Producer prices for finished goods rose a seasonally adjusted one-half percent last month as consumer food prices continued to fall and the recession held down the prices of many other goods, the Labor Department reported yesterday.

The finished goods index rose at a 6.3 percent annual rate in November, down from a 6.8 percent rate the previous month. Over the last 12 months, the index increased 7.1 percent, the smallest rise since the 12 months ended in March 1978. The index climbed 12.4 percent between November 1979 and November 1980.

At the White House, spokesman Larry Speakes said "the numbers suggest we are continuing to make moderate, steady progress in bringing inflation down."

During the last year, consumer food prices included in the index have dropped 0.4 percent. Energy prices in the index rose 0.9 percent in November, the largest jump since last April, as higher gasoline prices more than offset a continued decline in home heating oil prices.

Changes in finished goods prices often foreshadow movements in retail prices for consumers. The index also includes prices paid by companies for products bought for their own use directly from producers.

Capital equipment prices increased 0.8 percent in November, the same as the month before.

The index for intermediate materials increased only 0.3 percent. The foods and feeds portion of the index fell 1.9 percent and was down 17.1 percent over the last 12 months. Other portions of the intermediate index rose 0.4 percent.

At the crude-materials level, foodstuffs and feedstuffs dropped 2.1 percent, while nonfood materials fell 0.6 percent. Even with some recent declines, crude oil prices are still up 30.9 percent in the last 12 months and natural gas prices up 23.9 percent.
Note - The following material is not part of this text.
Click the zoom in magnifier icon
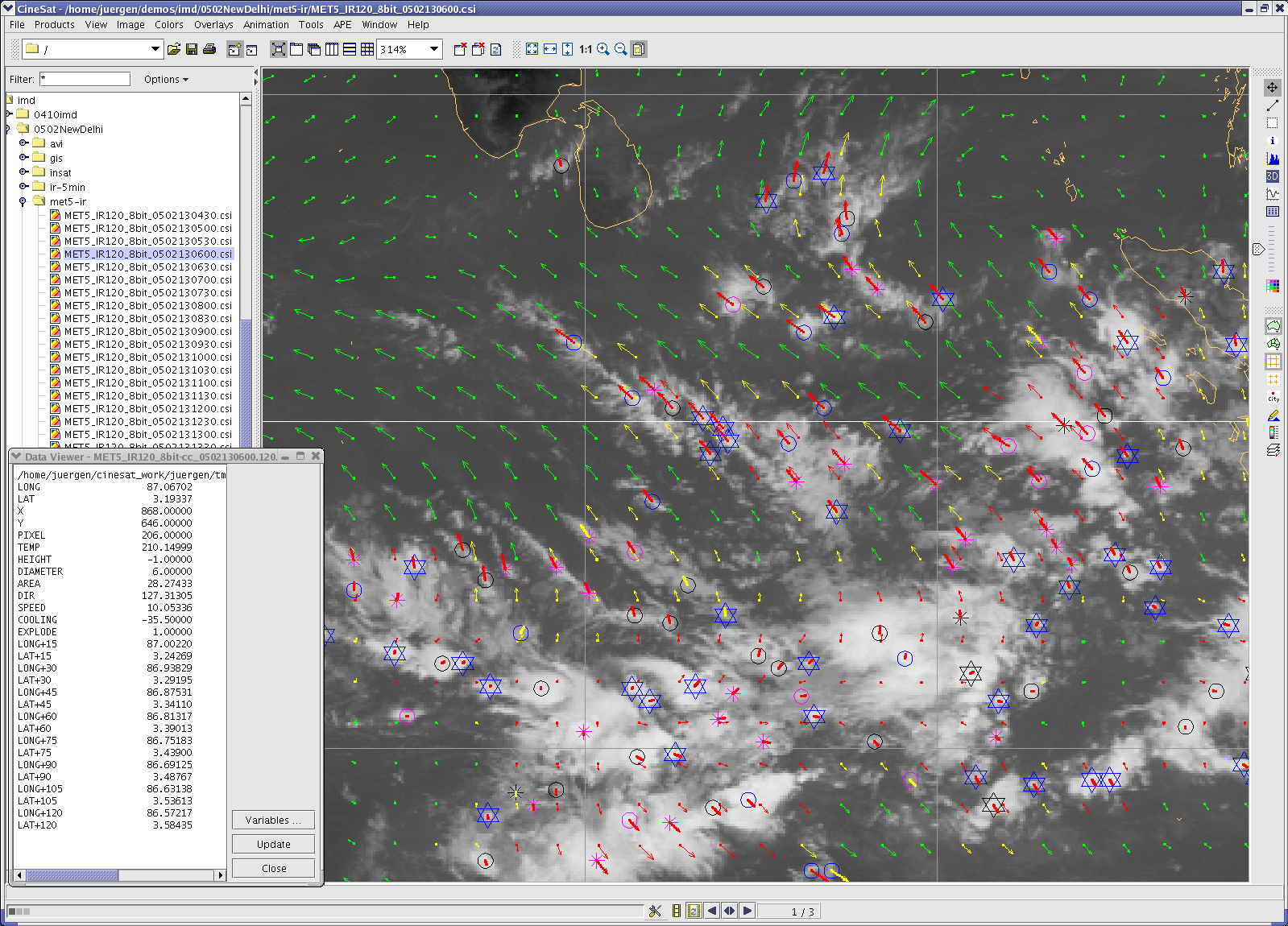1288x926 pixels. pos(603,49)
Robert Ortner, chief economist for the Commerce Department, said the drop in food prices "reflects both the ample production and softening demand." Meanwhile, the recession, which has produced a buyer's market in many other goods, is doing more than anything else to force sellers to lower prices.

"I think over a short period of time it's hard to see structural changes" in the economy that might have caused a drop in inflation. "I think the slowdown we've seen in the Producer Price Index is mainly a cyclical process," he said.

The Reagan administration is counting on a continuing slowdown in inflation to help achieve a rapid rate of economic expansion once the current recession hits bottom. Its latest forecast calls for a 7.7 percent increase in prices as measured by the GNP deflator in 1982 and only a 5 1/2 percent rate the year after.

While the prediction for next year is in line with expectations of a number of private forecasters, the sharp further drop for 1983 is not.

Meanwhile, wage pressures are easing. Over the last 12 months, the Labor Department's hourly earnings index has risen 8.3 percent, and in the last three months at a 6.8 percent annual rate.

Once the recession hits bottom, demand for a wide variety of industrial materials will begin to rise again, and so will their prices, which are very sensitive to market conditions. Similarly, analysts do not expect food prices to fall indefinitely.

When food prices and sensitive materials prices begin rising, continued progress on inflation will require additional declines in the rate of wage increase, economists maintain.